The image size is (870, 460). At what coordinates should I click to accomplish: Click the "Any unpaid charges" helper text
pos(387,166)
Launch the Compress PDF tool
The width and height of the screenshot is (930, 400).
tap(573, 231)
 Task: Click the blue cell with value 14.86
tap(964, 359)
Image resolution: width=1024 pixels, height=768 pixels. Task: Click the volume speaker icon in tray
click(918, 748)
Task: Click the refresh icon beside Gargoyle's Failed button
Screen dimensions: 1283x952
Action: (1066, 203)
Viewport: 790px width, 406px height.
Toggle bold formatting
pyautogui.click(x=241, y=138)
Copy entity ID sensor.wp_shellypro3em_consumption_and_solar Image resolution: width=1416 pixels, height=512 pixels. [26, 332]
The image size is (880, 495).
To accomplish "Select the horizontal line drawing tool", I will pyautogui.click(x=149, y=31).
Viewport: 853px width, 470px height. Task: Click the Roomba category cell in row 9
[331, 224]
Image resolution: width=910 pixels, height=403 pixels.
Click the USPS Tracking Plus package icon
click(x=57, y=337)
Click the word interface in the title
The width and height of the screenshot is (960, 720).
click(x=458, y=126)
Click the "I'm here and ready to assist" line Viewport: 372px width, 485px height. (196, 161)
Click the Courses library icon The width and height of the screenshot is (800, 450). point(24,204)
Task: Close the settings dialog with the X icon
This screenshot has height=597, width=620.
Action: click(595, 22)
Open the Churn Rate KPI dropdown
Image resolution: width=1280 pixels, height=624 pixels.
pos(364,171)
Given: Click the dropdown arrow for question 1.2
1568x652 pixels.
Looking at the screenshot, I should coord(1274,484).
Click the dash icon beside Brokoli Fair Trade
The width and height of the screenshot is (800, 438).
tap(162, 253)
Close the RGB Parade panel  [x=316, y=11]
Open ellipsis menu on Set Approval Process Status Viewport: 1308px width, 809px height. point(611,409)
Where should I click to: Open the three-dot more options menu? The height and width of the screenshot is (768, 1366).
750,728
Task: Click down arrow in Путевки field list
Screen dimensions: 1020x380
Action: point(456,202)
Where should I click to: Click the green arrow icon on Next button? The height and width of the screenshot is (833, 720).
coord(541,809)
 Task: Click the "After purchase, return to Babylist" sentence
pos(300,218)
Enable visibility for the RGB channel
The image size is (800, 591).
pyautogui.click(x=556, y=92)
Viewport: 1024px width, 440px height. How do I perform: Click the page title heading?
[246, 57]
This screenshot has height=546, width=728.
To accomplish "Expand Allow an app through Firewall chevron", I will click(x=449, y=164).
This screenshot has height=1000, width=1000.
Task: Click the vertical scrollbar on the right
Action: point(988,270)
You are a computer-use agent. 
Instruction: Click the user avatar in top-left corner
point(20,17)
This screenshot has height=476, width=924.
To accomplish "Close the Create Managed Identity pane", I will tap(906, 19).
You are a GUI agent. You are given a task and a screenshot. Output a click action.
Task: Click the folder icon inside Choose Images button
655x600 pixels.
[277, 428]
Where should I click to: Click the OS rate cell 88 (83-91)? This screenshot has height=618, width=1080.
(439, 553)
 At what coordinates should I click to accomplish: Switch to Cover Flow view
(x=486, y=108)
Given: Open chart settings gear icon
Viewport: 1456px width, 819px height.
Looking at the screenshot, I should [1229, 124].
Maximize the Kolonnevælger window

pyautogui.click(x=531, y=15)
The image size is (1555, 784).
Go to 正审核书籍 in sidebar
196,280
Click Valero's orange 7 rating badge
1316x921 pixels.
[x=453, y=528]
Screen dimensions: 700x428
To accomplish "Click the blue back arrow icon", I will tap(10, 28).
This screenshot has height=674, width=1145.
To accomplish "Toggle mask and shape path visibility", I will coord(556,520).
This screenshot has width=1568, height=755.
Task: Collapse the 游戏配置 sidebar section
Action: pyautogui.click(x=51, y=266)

**TASK PROMPT:**
The records above, in their entirety, need to be set down again exactly.

**ANSWER FOR THE TASK:**
The image size is (870, 460). At what coordinates should I click to accomplish: Click the "Any unpaid charges" helper text
pos(387,166)
Launch the Compress PDF tool
The width and height of the screenshot is (930, 400).
tap(573, 231)
 Task: Click the blue cell with value 14.86
tap(964, 359)
Image resolution: width=1024 pixels, height=768 pixels. Task: Click the volume speaker icon in tray
click(918, 748)
Task: Click the refresh icon beside Gargoyle's Failed button
Screen dimensions: 1283x952
Action: (1066, 203)
Viewport: 790px width, 406px height.
Toggle bold formatting
pyautogui.click(x=241, y=138)
Copy entity ID sensor.wp_shellypro3em_consumption_and_solar Image resolution: width=1416 pixels, height=512 pixels. [26, 332]
The image size is (880, 495).
To accomplish "Select the horizontal line drawing tool", I will pyautogui.click(x=149, y=31).
Viewport: 853px width, 470px height. Task: Click the Roomba category cell in row 9
[331, 224]
Image resolution: width=910 pixels, height=403 pixels.
Click the USPS Tracking Plus package icon
click(x=57, y=337)
Click the word interface in the title
The width and height of the screenshot is (960, 720).
click(x=458, y=126)
Click the "I'm here and ready to assist" line Viewport: 372px width, 485px height. (196, 161)
Click the Courses library icon The width and height of the screenshot is (800, 450). point(24,204)
Task: Close the settings dialog with the X icon
This screenshot has height=597, width=620.
Action: click(595, 22)
Open the Churn Rate KPI dropdown
Image resolution: width=1280 pixels, height=624 pixels.
pos(364,171)
Given: Click the dropdown arrow for question 1.2
1568x652 pixels.
Looking at the screenshot, I should coord(1274,484).
Click the dash icon beside Brokoli Fair Trade
The width and height of the screenshot is (800, 438).
tap(162, 253)
Close the RGB Parade panel  [x=316, y=11]
Open ellipsis menu on Set Approval Process Status Viewport: 1308px width, 809px height. point(611,409)
Where should I click to: Open the three-dot more options menu? The height and width of the screenshot is (768, 1366).
750,728
Task: Click down arrow in Путевки field list
Screen dimensions: 1020x380
Action: point(456,202)
Where should I click to: Click the green arrow icon on Next button? The height and width of the screenshot is (833, 720).
coord(541,809)
 Task: Click the "After purchase, return to Babylist" sentence
pos(300,218)
Enable visibility for the RGB channel
The image size is (800, 591).
pyautogui.click(x=556, y=92)
Viewport: 1024px width, 440px height. How do I perform: Click the page title heading?
[246, 57]
This screenshot has height=546, width=728.
To accomplish "Expand Allow an app through Firewall chevron", I will click(x=449, y=164).
This screenshot has height=1000, width=1000.
Task: Click the vertical scrollbar on the right
Action: point(988,270)
You are a computer-use agent. 
Instruction: Click the user avatar in top-left corner
point(20,17)
This screenshot has height=476, width=924.
To accomplish "Close the Create Managed Identity pane", I will tap(906, 19).
You are a GUI agent. You are given a task and a screenshot. Output a click action.
Task: Click the folder icon inside Choose Images button
655x600 pixels.
[277, 428]
Where should I click to: Click the OS rate cell 88 (83-91)? This screenshot has height=618, width=1080.
(439, 553)
 At what coordinates should I click to accomplish: Switch to Cover Flow view
(x=486, y=108)
Given: Open chart settings gear icon
Viewport: 1456px width, 819px height.
Looking at the screenshot, I should [1229, 124].
Maximize the Kolonnevælger window

pyautogui.click(x=531, y=15)
The image size is (1555, 784).
Go to 正审核书籍 in sidebar
196,280
Click Valero's orange 7 rating badge
1316x921 pixels.
[x=453, y=528]
Screen dimensions: 700x428
To accomplish "Click the blue back arrow icon", I will tap(10, 28).
This screenshot has height=674, width=1145.
To accomplish "Toggle mask and shape path visibility", I will coord(556,520).
This screenshot has width=1568, height=755.
Task: Collapse the 游戏配置 sidebar section
Action: pyautogui.click(x=51, y=266)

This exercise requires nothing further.